Convinced that Ruth is the last living descendant of Widow’s Bay founder Richard Warren (Hamish Linklater), Tom sees his secretary as the last thing keeping the town from prospering and his son Evan (Kingston Rumi Southwick) from finally knowing a life beyond the island’s shores. As he edges closer to poisoning Ruth’s tea, the weight of everything Tom has been carrying — his guilt over his wife’s death, his failures as a father and his culpability for bringing tourists to an island that is even more dangerous than he thought — comes bubbling to the surface.

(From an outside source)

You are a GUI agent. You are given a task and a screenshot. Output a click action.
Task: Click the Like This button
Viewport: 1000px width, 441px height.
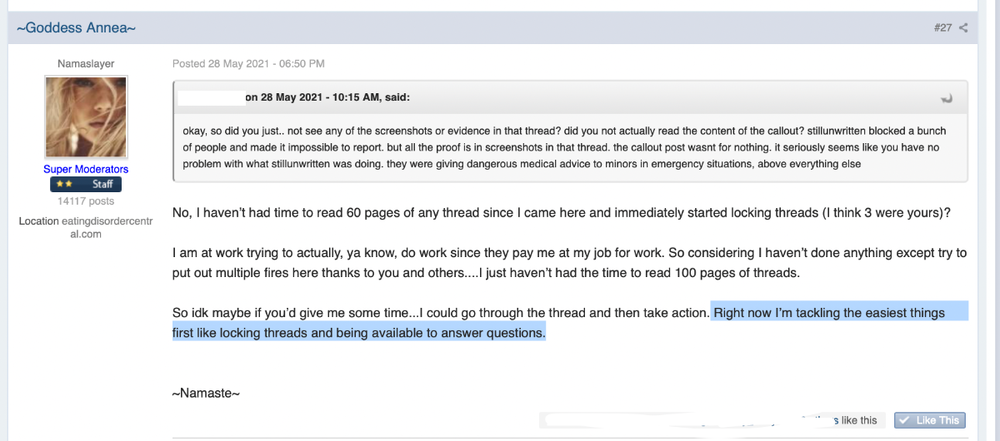click(x=930, y=420)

His slow dissolution over the first half of the “Widow’s Bay” Season 1 finale is a masterclass in dramatic control and nuanced performance on the part of Rhys, an actor who is no stranger to playing haunted men on screen. Tom carries the weight of so many failures on his shoulders, and viewers feel that with every step and breath he takes over the course of “We Hope You Enjoyed Your Time!,” an episode that cements Tom’s season-long journey from an optimistic politician in perpetual denial to a somber, disillusioned leader.
“I think he finally accepts the truth of the island. It’s something I think that he’s been all too aware of and all too happy to ignore,” Rhys told TheWrap of his “Widow’s Bay” protagonist’s journey this season. “He finally accepts Wyck’s truth and Patricia’s truth — that all of this is true.”

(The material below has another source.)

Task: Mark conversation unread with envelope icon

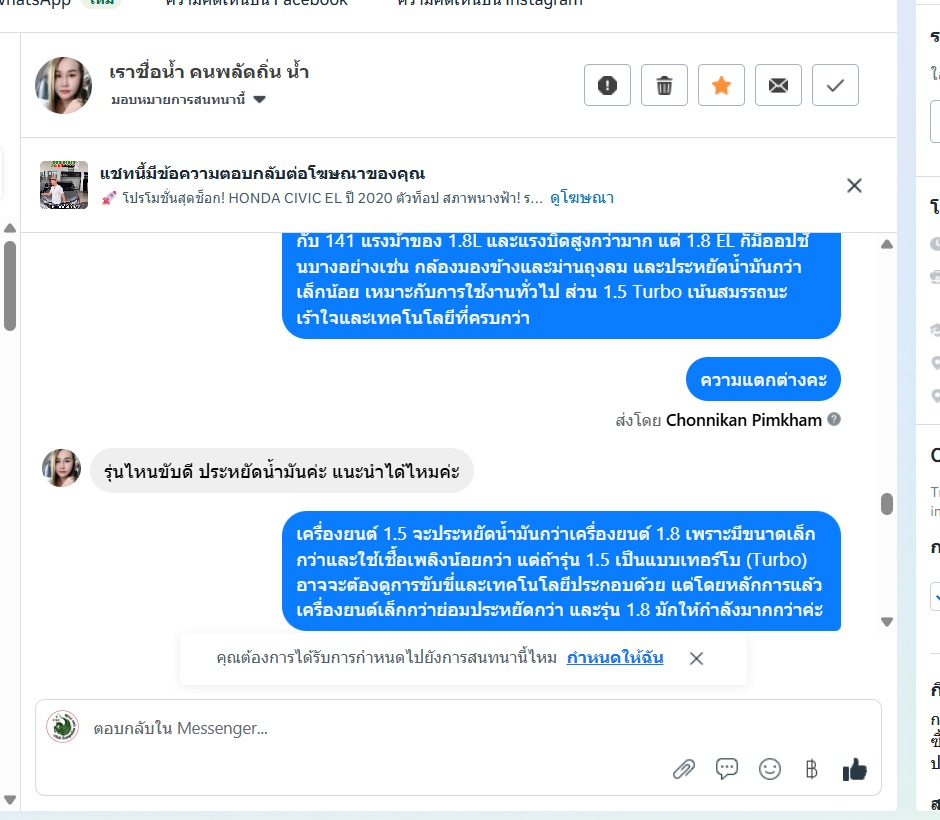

“The acceptance of that is twofold. In some ways, it’s the making of him, to a degree, because he realizes that the three of them now have to step forward and conquer this,” Rhys reflected. “But it’s also the acceptance that his true dream might not come true and, therefore, his son might suffer as a result of that. It all just gets heavier and darker for him.”

Rhys signed on to “Widow’s Bay” after falling in love with series creator Katie Dippold’s script for the horror comedy’s first episode. He did not ask to hear more about what lay in store beyond that episode. He just knew Tom Loftis was a character he wanted to play, and that Dippold and executive producer and primary series director Hiro Murai were a creative duo he wanted to work with.

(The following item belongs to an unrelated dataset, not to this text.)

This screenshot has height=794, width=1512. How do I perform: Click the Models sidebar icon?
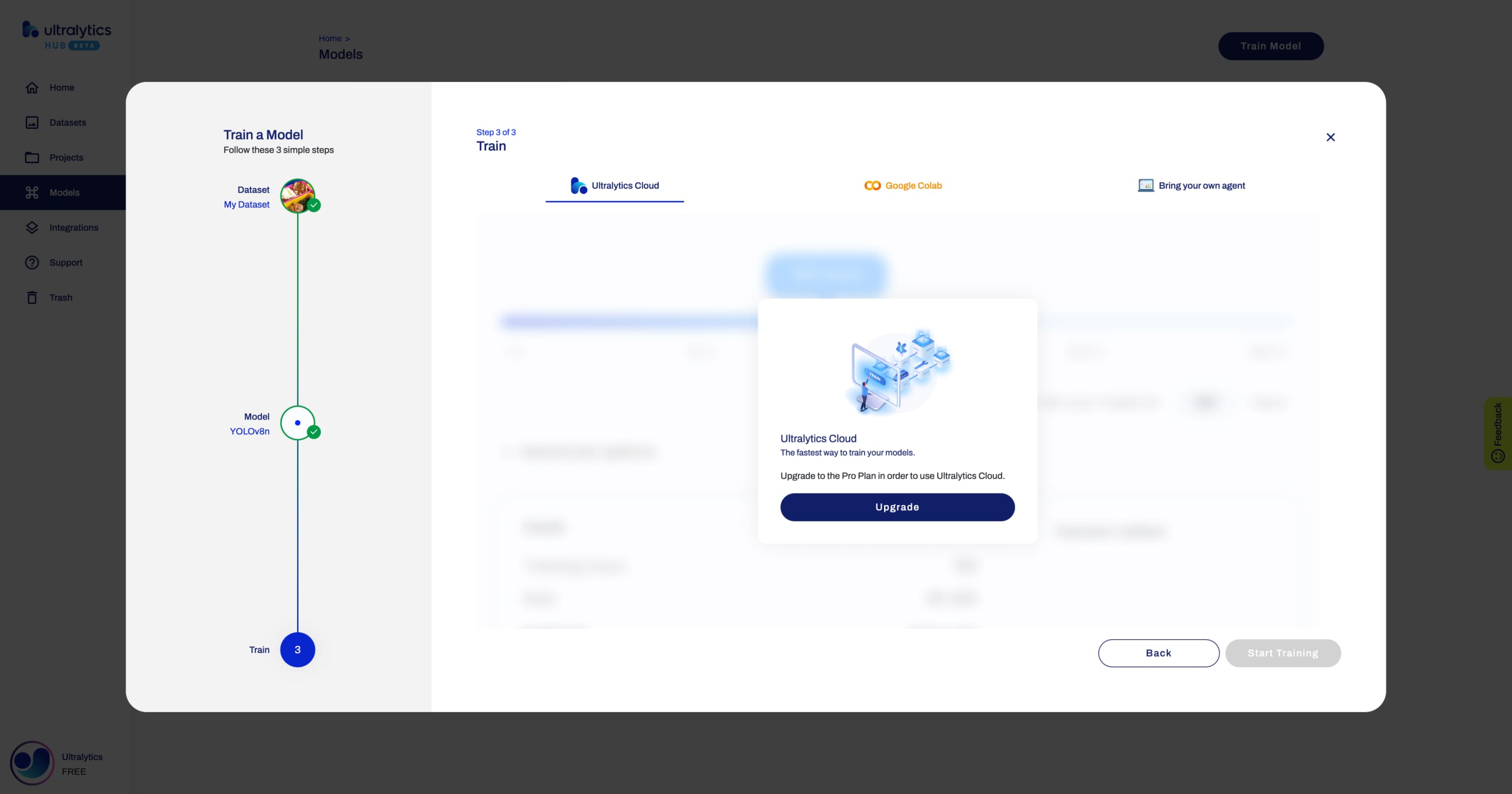click(x=31, y=192)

As a result, he had no idea that the “Widow’s Bay” finale would function for much of its runtime as a kind of chamber piece in which his character’s soul is laid bare and the rug is irrevocably pulled out from under him. He had no idea the series would take him to such dramatic, emotionally volatile places.
“It was like three days of crying! I remember saying to Hiro, ‘You pitched this as a horror comedy! I’ve never been so emotional in my life!’” Rhys recalled with a laugh about filming the emotionally devastating “Widow’s Bay” season capper, adding, “It really speaks to Katie’s writing. It’s all imbued with such humanity. It’s all so relatable. It’s a chamber piece because it’s so human and there are such enormous stakes in it.”
“Initially, when the two-line pitch for the whole project came in, I thought I was going to get to be like Kate [O’Flynn], like, ‘Oh, I’ll get to set someone on fire and I’ll run around screaming and that’ll be great!’” Rhys admitted. “And then I found myself weeping about the future of my son thinking, ‘This is like ‘Hamlet!’”
“That’s just a testament to the beauty of Dippold,” he said.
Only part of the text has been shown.